Salah satu faktor yang membuat pemerintahan Ipuk di tahun pertama berjalan kurang maksimal, lanjut aktivis dari Kampung Atasangin, terlalu banyak pencitraan, tidak menerima kritik dari elemen masyarakat dan tidak ada kekuatan oposisi yang efektif di parlemen untuk mengontrol pemerintahan. kebijakan.

“Relatif tidak ada oposisi di parlemen, sehingga pemerintahan Ipuk Fiestiandani terlalu nyaman,” kata Bondan.

Ke depan, ia meminta Bupati Ipuk bekerja maksimal, tidak hanya melakukan pencitraan. Sebab beban besar ada pada parpol pendukung sebelum menghadapi Pilkada serentak 2024 mendatang. Mendukung dan mendukung parpol harus lebih kritis terhadap kebijakan pemerintah agar dapat menciptakan “ketidaknyamanan”.

“Kalau berteman baik, kadang harus memarahi teman sendiri. Terlalu nyaman itu tidak baik dan begitulah realita sistem yang kita miliki saat ini,” kata Bondan.

Jika tidak, maka kekuatan masyarakat sipil berikutnya harus bergerak. “Pendukung pasangan Ipuk-Sugirah saat pilkada semakin kritis, orang nomor satu di Banyuwangi itu pasti berpikir,” imbuhnya.

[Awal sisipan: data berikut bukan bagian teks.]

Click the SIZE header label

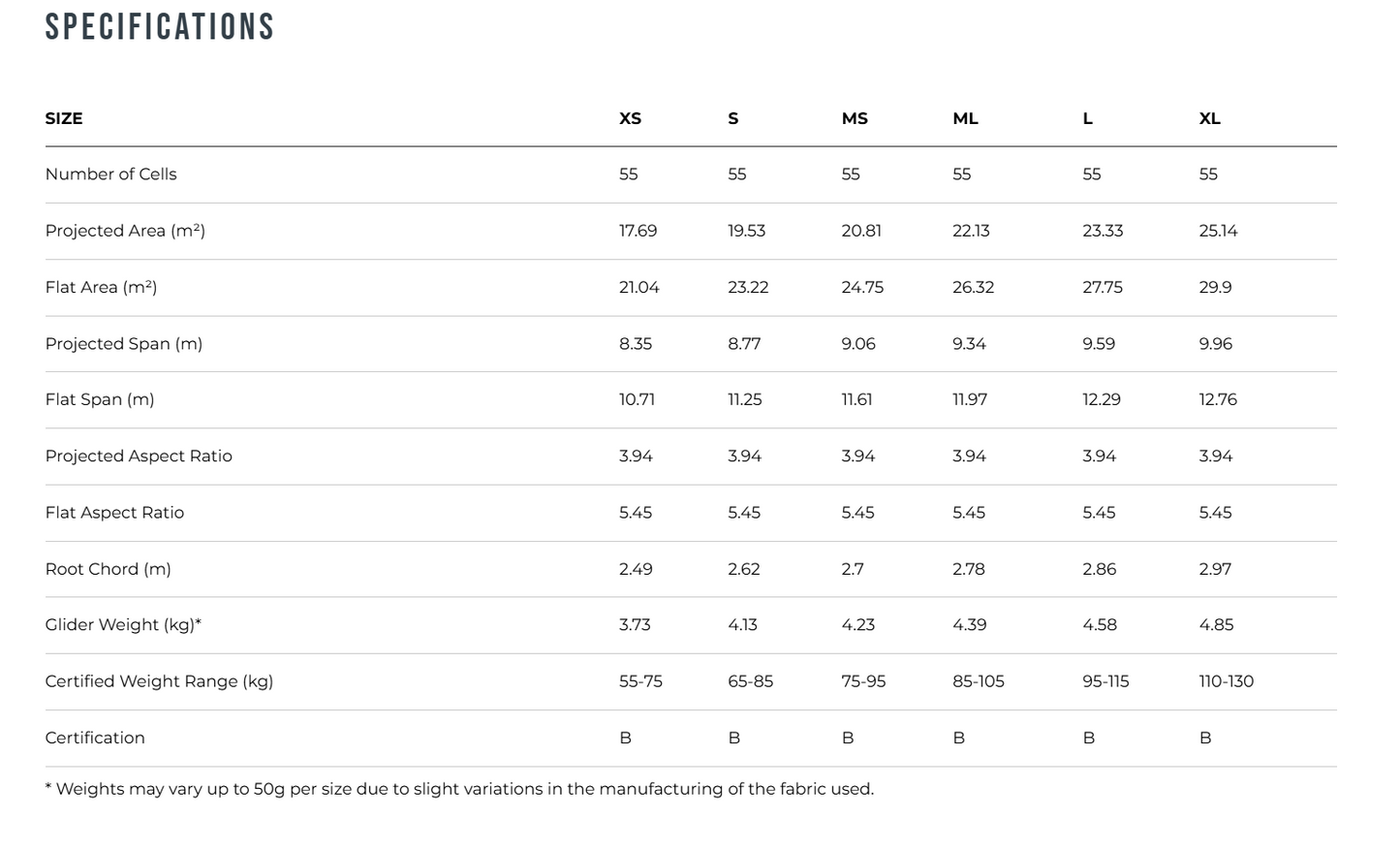[64, 118]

Alumni muda HMI juga mempertanyakan aktualisasi program pemerintah “Banyuwangi Rebound” yang dibangun di atas tiga pilar dan dua landasan penting. Tiga pilar tersebut antara lain tangguh menghadapi pandemi, memulihkan perekonomian, dan merajut kerukunan. Sedangkan landasan yang mendukungnya adalah pelayanan publik yang prima dan partisipasi aktif masyarakat.

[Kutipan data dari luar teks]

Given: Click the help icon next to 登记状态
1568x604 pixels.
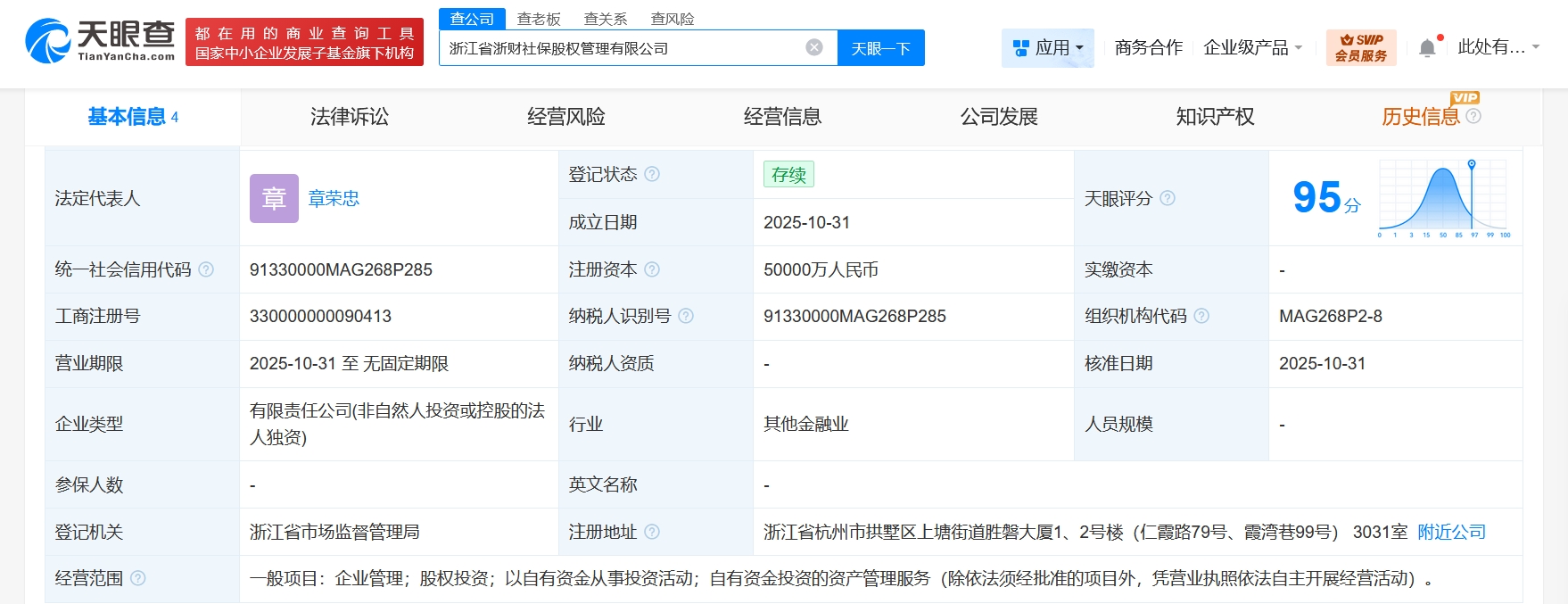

“Kita semua berharap konsep Banyuwangi Rebound ini menjadi solusi. Bukan sekedar konsep untuk mendapatkan berbagai prestasi dan eksistensi saja. Tapi masyarakat tidak merasakan efek apapun dari program yang dicanangkan Bupati Banyuwangi ini,” pungkas Bondan.

Sedangkan Bupati Banyuwangi Ipuk Fiestiandani dalam beberapa kesempatan menyampaikan beberapa keberhasilan dalam satu tahun menjabat. Antara lain program Warung Naik Kelas (WeNak), pendampingan pengurusan SPP-IRT, pemberian bantuan produktif bagi UMKM, Rantang Kasih, Belanja di UMKM dan Pasar Rakyat dan lain sebagainya. Bahkan pada masa pandemi, angka kemiskinan Banyuwangi menjadi yang terendah di Provinsi Jawa Timur, yakni 0,01 persen.

Dalam Rapat Paripurna DPRD Banyuwangi beberapa hari lalu, Ipuk menyatakan situasi saat ini merupakan tantangan berat. Banyuwangi yakin bisa melewati masa sulit ini dengan 4 syarat. Yaitu, optimis, solid, bekerja keras, inovatif dan berpikiran terbuka, mendengarkan saran dari siapa pun untuk kemajuan dan peningkatan kinerja yang lebih baik.